I’m not sure what raising the limit on campaign contributions or weakening disclosure requirements has to do with voter ID, but there it is.

Voter confidence. Limiting the contributions of wealthier citizens reduces their confidence.

How do you feel about diebold machines or other methods of electronic voting with no verifiable audit trail? Surely if you are so concerned with voter ID, you are concerned with this also, right?

Look, just because you are all butthurt that they have more free speech than you, doesn’t mean you need to hijack this thread!

Hey, its ok if we pass a law saying conservatives have to show 3 forms of ID to vote, as long as it motivates them to vote more, the end result is all that matters right? Who cares that it would be a totally illegal law

Yes. I generally oppose the use of any system that does not produce an audit trail. Unfortunately, a true audit trail is inconsistent with the idea of a secret ballot. So I recognize that some compromises must be made. However, the current state of affairs, with hackable code, proprietary systems rather than open systems, etc, is very poor.

I care. That’s why I favor Voter ID. As the Supreme Court ruled in Crawford v. Marion County, that a very legal law.

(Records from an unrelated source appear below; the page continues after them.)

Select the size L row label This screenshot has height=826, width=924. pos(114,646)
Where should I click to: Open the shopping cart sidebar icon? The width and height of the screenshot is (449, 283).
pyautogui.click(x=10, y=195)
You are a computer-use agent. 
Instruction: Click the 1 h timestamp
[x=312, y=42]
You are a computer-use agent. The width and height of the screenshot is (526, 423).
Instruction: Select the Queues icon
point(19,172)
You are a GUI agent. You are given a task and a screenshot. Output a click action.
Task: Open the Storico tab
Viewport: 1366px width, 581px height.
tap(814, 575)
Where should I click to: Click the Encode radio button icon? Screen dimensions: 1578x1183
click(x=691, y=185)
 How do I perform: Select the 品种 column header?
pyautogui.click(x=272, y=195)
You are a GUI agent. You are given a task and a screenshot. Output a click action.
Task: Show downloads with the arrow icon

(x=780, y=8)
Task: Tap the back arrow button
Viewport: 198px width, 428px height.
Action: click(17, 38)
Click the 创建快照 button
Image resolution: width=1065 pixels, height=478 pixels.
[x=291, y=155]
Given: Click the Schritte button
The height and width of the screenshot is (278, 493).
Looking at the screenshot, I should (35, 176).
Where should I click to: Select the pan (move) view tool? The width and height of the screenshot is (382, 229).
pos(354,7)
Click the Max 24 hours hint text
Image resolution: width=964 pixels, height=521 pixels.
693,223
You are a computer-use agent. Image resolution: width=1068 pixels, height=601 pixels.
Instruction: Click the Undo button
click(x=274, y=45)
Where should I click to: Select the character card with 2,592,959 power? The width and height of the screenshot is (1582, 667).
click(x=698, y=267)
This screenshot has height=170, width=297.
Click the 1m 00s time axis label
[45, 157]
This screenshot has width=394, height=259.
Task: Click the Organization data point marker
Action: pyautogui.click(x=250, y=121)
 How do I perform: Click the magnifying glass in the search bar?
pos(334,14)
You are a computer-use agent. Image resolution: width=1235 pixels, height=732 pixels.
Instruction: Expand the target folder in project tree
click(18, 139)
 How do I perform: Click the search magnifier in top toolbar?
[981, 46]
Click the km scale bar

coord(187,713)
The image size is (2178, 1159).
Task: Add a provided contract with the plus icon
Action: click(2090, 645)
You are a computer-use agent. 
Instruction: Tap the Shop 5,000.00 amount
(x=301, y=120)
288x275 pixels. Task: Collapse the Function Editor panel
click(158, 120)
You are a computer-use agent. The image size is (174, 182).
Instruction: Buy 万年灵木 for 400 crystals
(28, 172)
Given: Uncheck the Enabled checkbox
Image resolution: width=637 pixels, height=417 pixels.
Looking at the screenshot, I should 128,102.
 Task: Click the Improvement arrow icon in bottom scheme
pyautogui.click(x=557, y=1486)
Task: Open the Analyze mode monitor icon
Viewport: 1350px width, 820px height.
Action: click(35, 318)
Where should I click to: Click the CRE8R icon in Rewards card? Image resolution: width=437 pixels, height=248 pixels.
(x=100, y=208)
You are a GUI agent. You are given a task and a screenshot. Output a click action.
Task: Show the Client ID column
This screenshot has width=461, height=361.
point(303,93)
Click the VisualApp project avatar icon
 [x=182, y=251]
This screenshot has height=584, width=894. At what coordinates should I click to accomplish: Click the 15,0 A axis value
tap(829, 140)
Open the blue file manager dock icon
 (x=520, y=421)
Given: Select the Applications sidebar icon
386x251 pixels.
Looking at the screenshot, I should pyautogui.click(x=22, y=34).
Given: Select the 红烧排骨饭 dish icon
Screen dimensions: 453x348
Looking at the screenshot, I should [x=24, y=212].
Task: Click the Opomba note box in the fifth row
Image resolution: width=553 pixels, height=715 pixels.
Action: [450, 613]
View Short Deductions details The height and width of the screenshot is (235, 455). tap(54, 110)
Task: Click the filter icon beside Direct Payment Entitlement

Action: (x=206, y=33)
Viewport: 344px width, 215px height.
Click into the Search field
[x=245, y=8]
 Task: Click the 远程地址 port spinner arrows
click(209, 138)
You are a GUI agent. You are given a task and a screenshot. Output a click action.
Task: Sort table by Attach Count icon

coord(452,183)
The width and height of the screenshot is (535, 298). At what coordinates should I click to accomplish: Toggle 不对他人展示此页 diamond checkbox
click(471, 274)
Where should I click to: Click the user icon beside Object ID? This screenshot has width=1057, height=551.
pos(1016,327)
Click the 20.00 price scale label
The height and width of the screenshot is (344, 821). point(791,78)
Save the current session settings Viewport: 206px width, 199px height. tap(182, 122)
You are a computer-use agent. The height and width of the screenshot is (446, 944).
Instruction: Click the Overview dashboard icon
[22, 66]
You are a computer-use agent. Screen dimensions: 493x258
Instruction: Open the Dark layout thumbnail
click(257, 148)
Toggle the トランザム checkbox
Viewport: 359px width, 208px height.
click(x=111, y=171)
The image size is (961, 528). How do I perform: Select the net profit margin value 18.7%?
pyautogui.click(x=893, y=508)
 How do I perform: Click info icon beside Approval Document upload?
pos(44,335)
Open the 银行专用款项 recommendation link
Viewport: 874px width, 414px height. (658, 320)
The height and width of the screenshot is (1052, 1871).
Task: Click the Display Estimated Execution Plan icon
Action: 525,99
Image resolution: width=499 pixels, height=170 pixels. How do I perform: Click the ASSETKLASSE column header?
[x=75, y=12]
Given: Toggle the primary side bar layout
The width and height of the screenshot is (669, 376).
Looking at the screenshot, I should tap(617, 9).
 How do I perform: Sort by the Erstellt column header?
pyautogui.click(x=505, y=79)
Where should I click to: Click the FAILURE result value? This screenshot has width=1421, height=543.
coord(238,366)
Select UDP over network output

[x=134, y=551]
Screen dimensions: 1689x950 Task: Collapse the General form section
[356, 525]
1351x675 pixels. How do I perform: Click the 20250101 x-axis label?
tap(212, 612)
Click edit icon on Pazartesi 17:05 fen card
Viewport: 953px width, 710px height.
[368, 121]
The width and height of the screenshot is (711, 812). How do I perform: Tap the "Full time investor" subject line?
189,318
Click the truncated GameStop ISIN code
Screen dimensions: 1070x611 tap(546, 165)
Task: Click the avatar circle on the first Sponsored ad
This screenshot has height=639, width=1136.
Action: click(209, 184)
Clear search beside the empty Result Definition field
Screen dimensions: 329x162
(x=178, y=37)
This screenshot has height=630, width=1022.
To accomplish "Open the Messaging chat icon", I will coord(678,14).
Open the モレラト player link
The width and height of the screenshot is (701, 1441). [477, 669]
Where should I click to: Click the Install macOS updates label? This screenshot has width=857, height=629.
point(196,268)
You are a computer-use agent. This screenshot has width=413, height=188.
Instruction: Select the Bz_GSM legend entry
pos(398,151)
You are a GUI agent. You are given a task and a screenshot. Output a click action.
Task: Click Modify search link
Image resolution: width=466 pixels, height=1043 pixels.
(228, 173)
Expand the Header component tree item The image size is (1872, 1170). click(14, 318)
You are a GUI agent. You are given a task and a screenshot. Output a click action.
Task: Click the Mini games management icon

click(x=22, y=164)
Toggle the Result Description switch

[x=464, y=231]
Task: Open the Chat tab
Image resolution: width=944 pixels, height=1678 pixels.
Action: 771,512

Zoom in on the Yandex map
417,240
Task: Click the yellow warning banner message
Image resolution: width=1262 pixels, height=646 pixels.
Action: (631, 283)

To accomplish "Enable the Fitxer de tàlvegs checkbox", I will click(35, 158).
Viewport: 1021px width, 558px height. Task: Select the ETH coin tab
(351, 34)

Well, yes. If you have a secret ballot, you cannot ask any voter to look at her ballot the next day and verify that is how she cast it. But there is an inexpensive technology which will print out the ballot from the touchscreen, move it under a pane of glass where the voter can see it and verify it, and then scan it, and deposit it in a sealed box. If there’s any dispute about the vote-count on that machine, the election officials can open that box and do a hand-count. That defeats any attempt to rig the count by hacking or viruses or hidden programming or whatever. The only way to beat this system would be old-fashioned ballot-box stuffing, by hand; which, as always, can only happen if the election officials are in on it, and there are ways to watchdog them.

I disagree. The spectre of voter fraud is, in fact, extremely rare, but the chances of it affecting a race are not uniformly rare.

Where the problems arise is a very close race – Florida in the presidential election of 2000, or Washington State’s governor’s race in 2006. Both of those races were decided by less than 1,000 votes.

So at the precise time when confidence is needed most – a razor-thin victory – is also the precise time that voter fraud has the most chance of changing a result.

There’s nothing artificial about that concern.